> [FRAGMENTO]
--------------------------------------------------
Por mediación de la ONG, Rivera supo que había otras en su situación y que había una campaña legal e internacional para reclamar su libertad. La de Rivera llegó el 20 de mayo de 2016, después de cuatro años y medio entre rejas. Su caso se reabrió y se celebró un nuevo juicio que determinó que la historia que Rivera siempre había contado era verdad.

«Perdóname», le dijo a su hijo, ya de 11 años, cuando recuperó su libertad. «Jamás quise causarle daño y no quería que pasara las mismas cosas que yo cuando era pequeña, andar en la calle comiendo de la basura y que te humillen. Y sentí que se había repetido la misma historia», explica. Lejos de indemnizarla por daños y perjuicios como había solicitado el juez, su absolución no gustó a la Fiscalía que solo diez días después del fallo, lo recurrió.

El temor ante la posibilidad de volver a la cárcel y separarse de su niño otra vez empujó a Rivera a tomar una decisión: tenía que irse de El Salvador. Primero pensó en Estados Unidos como destino, pero necesitaba dinero y no tenía. La oportunidad le llegó pronto. Cinco meses después de haber salido de Ilopango, dos entidades de Suecia la invitaron a dar una charla. En octubre de 2016, viajó al país nórdico acompañada de su hijo con intención de quedarse. Y lo logró. Ella es la primera salvadoreña asilada por el riesgo que supone para ella haber abortado.

Una sociedad hipócrita

El hijo de Rivera se ha adaptado a su nueva vida en Suecia, pero echa de menos a su abuela. Ella ha aprendido sueco, aunque bromea entre risas sobre su nivel de manejo del idioma. «Hablo más bien un dialecto». Suficiente para estudiar enfermería para cuidar de ancianos, aunque lo que de verdad sueña es ser abogada. No soporta las injusticias, especialmente las que sufren las mujeres. Y no solo en su país. «Los derechos sexuales y reproductivos son para todas las mujeres del mundo», reivindica. No tener un título de Derecho no le impide, sin embargo, luchar por ellas. Por eso es activista por la despenalización del aborto, por eso cuenta su historia. Para eso ha venido a España invitada por Amnistía Internacional y encadena una entrevista tras otra. Con hablar pausado y sin estridencias, sin prisas por acabar, sin rehuir ningún tema por espinoso que parezca, sin escatimar en detalles.
--------------------------------------------------
[Registros de una colección de datos]

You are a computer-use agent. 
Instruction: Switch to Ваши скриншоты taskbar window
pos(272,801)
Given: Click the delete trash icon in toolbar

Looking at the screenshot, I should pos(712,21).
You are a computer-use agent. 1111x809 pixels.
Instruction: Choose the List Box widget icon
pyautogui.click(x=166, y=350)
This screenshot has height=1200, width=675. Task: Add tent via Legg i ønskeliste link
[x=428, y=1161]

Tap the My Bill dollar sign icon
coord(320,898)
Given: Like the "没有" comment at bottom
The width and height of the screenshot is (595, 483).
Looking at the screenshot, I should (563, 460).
--------------------------------------------------
> [ACTIVIDADES]
1. Reproduce, por favor, una parte del fragmento sin cambiar nada, empezando en "El temor ante" y terminando en "ella haber abortado.".
2. Según el fragmento, ¿a qué país viajó Rivera en octubre de 2016?
3. Indica si cada afirmación coincide con el fragmento. Responde sí o no y cita las palabras exactas que lo deciden.
(a) Rivera pasó cuatro años y medio en la cárcel.
(b) La Fiscalía aceptó la absolución de Rivera sin recurrirla.
(c) Rivera tiene un título de Derecho.

> [EJERCICIO RESUELTO]
1.
El temor ante la posibilidad de volver a la cárcel y separarse de su niño otra vez empujó a Rivera a tomar una decisión: tenía que irse de El Salvador. Primero pensó en Estados Unidos como destino, pero necesitaba dinero y no tenía. La oportunidad le llegó pronto. Cinco meses después de haber salido de Ilopango, dos entidades de Suecia la invitaron a dar una charla. En octubre de 2016, viajó al país nórdico acompañada de su hijo con intención de quedarse. Y lo logró. Ella es la primera salvadoreña asilada por el riesgo que supone para ella haber abortado.

2. A Suecia.

3.
(a) Sí: «después de cuatro años y medio entre rejas».
(b) No: «solo diez días después del fallo, lo recurrió».
(c) No: «No tener un título de Derecho no le impide, sin embargo, luchar por ellas».